Monocytes originate from their progenitors in the bone marrow and are transported to the peripheral blood via the bloodstream. During inflammation, circulating monocytes are recruited by a series of chemokines and migrate into tissues, where they differentiate into macrophages or dendritic cells after conditioning by pro-inflammatory cytokines and microbial products. This process is essential for the effective control of infection and is involved in the pathogenesis of inflammatory and degenerative diseases [56]. A previous study found that the monocyte count and monocyte-to-lymphocyte ratio were significantly higher in patients with MDD than in healthy controls [57]. Similarly, another study found that patients with MDD exhibited significantly higher levels of serum pro-inflammatory IL-12 and IL-6, which were associated with increased numbers of circulating non-classical CD11b+CD16+CD14+ monocytes and an increased activation state of classical CD40+CD86+ monocytes [58]. These findings were also consistent with the results of the present study, which showed that the peripheral blood M% was higher in patients with depressive disorder patients with severe disease, indicating the potential diagnostic value of monocyte counts.

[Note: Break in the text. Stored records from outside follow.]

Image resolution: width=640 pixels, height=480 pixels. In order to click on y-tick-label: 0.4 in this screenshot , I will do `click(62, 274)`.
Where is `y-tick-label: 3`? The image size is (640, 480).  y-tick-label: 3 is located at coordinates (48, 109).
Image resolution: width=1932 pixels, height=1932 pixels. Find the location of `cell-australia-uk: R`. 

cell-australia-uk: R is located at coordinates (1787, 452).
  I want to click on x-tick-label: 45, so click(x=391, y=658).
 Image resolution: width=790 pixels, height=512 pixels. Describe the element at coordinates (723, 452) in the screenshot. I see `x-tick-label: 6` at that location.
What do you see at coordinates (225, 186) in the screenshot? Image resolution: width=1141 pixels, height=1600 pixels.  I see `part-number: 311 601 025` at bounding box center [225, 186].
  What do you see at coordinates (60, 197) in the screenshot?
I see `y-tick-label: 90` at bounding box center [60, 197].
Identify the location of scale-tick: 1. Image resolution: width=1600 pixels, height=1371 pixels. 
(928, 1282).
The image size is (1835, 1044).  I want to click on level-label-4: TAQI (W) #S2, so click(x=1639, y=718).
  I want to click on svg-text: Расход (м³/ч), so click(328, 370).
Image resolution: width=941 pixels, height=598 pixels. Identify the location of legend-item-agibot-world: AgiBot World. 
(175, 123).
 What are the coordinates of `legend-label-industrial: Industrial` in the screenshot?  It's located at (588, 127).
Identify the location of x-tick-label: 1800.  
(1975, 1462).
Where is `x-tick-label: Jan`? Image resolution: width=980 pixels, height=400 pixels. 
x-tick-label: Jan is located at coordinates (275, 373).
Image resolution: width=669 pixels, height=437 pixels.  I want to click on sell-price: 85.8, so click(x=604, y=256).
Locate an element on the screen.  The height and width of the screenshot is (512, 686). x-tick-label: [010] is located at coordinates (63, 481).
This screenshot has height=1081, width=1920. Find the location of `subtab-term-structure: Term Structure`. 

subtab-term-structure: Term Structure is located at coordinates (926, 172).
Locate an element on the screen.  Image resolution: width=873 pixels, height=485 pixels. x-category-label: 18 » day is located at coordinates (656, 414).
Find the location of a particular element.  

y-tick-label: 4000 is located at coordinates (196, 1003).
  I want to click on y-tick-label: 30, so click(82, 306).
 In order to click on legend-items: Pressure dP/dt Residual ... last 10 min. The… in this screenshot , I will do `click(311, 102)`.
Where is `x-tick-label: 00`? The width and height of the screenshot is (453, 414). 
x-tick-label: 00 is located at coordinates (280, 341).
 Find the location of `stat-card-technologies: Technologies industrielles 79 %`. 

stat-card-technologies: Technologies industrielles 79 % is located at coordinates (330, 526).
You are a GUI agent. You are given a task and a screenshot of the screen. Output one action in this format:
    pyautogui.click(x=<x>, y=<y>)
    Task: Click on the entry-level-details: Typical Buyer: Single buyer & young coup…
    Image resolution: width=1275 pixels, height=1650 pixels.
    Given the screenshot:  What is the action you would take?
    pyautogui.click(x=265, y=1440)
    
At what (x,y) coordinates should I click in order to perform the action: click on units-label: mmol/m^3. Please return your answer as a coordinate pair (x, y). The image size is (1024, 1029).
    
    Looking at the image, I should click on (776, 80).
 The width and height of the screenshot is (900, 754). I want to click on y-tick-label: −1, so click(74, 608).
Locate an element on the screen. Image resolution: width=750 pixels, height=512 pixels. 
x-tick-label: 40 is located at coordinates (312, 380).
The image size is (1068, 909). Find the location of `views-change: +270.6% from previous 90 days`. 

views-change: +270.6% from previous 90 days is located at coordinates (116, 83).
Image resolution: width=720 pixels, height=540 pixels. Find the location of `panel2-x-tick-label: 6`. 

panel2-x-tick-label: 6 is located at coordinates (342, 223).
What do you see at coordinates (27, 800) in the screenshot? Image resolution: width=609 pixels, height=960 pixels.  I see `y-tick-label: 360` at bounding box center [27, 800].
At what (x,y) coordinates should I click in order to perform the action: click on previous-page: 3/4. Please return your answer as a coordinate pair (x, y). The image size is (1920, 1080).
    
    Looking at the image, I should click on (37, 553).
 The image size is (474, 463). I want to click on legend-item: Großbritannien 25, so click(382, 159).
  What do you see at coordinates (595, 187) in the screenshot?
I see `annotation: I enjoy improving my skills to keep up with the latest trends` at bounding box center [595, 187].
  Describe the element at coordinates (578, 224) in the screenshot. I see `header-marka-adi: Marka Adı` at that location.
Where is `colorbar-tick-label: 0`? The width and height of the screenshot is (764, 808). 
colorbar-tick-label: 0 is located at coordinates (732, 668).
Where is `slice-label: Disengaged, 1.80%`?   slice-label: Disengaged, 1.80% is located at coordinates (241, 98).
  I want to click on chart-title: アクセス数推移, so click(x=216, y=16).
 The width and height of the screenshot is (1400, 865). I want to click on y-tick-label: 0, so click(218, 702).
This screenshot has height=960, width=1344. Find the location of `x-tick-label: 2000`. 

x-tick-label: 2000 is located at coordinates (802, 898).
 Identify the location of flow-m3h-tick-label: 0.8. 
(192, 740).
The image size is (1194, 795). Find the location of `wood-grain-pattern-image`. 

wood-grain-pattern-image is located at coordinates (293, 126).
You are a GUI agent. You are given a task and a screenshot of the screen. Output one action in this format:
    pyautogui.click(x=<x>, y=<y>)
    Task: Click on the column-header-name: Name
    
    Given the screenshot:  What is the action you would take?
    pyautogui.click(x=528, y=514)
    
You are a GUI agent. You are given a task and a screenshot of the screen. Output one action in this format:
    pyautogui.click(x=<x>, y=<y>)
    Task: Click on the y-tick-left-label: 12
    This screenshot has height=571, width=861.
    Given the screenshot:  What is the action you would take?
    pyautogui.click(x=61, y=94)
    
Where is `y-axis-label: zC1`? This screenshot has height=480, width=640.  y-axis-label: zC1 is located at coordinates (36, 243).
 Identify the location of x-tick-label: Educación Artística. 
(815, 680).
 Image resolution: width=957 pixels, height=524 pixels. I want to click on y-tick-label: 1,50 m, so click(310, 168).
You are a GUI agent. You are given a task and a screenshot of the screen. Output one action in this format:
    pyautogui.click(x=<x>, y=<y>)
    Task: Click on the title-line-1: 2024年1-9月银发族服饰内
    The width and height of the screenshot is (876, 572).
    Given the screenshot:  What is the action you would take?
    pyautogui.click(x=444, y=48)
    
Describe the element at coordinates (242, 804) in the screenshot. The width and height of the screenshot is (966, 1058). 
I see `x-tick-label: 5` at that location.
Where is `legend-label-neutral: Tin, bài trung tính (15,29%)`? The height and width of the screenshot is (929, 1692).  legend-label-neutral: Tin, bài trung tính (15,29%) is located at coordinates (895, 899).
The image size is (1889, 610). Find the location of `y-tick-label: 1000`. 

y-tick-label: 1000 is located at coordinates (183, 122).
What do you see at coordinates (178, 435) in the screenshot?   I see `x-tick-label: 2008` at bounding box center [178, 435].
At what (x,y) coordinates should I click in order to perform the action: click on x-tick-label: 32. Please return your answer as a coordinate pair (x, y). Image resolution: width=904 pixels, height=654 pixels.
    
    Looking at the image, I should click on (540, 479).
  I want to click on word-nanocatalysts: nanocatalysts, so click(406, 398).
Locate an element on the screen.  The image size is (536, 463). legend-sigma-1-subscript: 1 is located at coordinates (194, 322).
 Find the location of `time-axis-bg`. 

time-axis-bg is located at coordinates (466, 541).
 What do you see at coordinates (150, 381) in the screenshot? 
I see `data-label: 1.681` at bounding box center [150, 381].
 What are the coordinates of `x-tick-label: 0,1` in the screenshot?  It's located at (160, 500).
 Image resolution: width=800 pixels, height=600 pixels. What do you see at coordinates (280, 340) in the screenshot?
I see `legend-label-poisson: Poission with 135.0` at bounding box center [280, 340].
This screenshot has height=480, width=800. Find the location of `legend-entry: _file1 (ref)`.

Notably, a novel joint index based on the CD4+/CD8+ T cell ratio, albumin concentration, and M% was developed in the present study, and it showed superior sensitivity and specificity to discriminate the severity of the depressive disorder in comparison to the individual significant factors. Moreover, the joint index score also showed good discriminative performance in the validation cohort. This novel joint index was based on objective biological markers from peripheral blood, which could facilitate a more easy and accurate severity classification of depressive disorder.

Limitations

This study had a few limitations. First, the healthy control population was small. Second, the sample size was relatively small, even if this study populations include validation and control groups. It is much better to collect more samples and conduct an external validation in the future. Eventually, conclusive evidence will be more concrete and feasible in clinical practice and a prospective study with a larger study population was required to verify the efficacy of the joint index. Finally, this study focused on treatment-naïve patients and did not analyze the association between variations in laboratory parameters after subsequent therapy and changes in the depressive disorder status.

Conclusion

In conclusion, we identified three laboratory parameters, namely CD4+/CD8+ T cell ratio, albumin concentration, and M%, that were associated with the severity of the depressive disorder, and constructed a novel joint index to discriminate disease severity more objectively and sensitively.